I was a biology major. I took evolution, developmental biology, the works. I even wanted to be a paleontologist...until about age eleven when I found out you had to go dig up the fossil rather than have someone do it for you (and I don't like dirt or being outside, so that really scotched paleontology as my future career). When The Link released last May I was really excited; a new, very complete fossil that could be a "missing link"? I'll read a book about Ida.
Notice this is October. Notice The Link is not a long book. Yeah. Right around page 100 this book takes a detour into some seriously boooring info-dumps about taxonomy and human/primate evolution.

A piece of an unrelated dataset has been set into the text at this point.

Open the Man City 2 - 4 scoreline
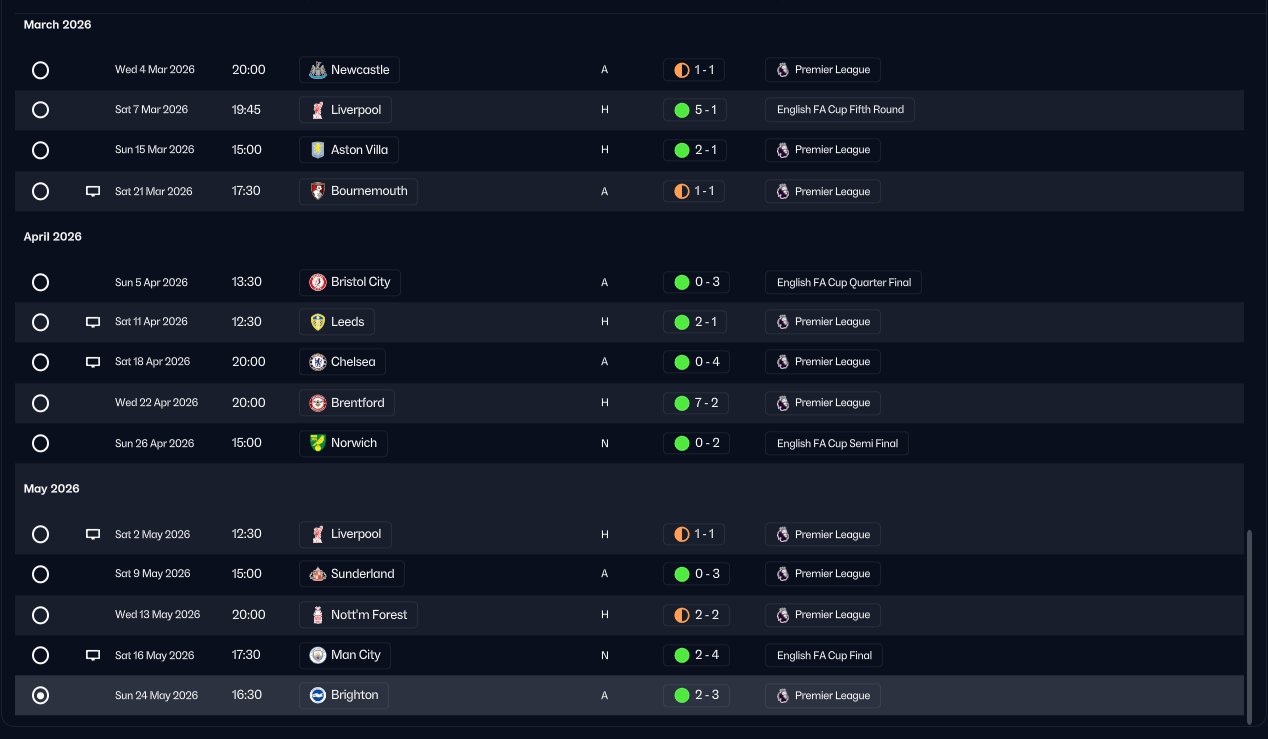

It was not interesting to me as someone with degrees in natural science because, well, I'd seen it all before in one format or another; it probably is not interesting to the lay-reader, either, because the authors didn't take time to explain the family/genus/class/species, etc. layout from the basis on up and it probably left some readers behind.
Did I mention yet that this book is boring when they're not talking about Ida? I think Ida is fascinating. The documentary shown on the History Channel was very interesting. This book does not do Ida or her research team justice. When comparing Ida's bone structure to that of a lemur and noting how there are similarities and differences, I would have liked a side-by-side layout of the two skeletons with the differences notated. I would have liked a detailed discussion of how the 3D reconstructions of Ida's skeleton were made since the fossil was almost completely flattened into a single plane over time. I would have liked illustrations or pictures of the fossils described in the very boring section about evolution because my memory isn't terribly good and sometimes you need to compare pictures of Old World monkeys, New World monkeys, chimpanzees, and orangutans to keep the taxonomy straight. I did not need pictures of fossilized fish or bats (ok, maybe one to illustrate that Ida isn't the only complete fossil found in the Meissen pit, but we don't need that many when better illustrations and pictures are needed elsewhere in the book).
Just to sum up: Ida is fascinating and holds a unique place in paleontology but the book is just middling and really could have been done better. Buy the documentary because the book really isn't worth all the hype.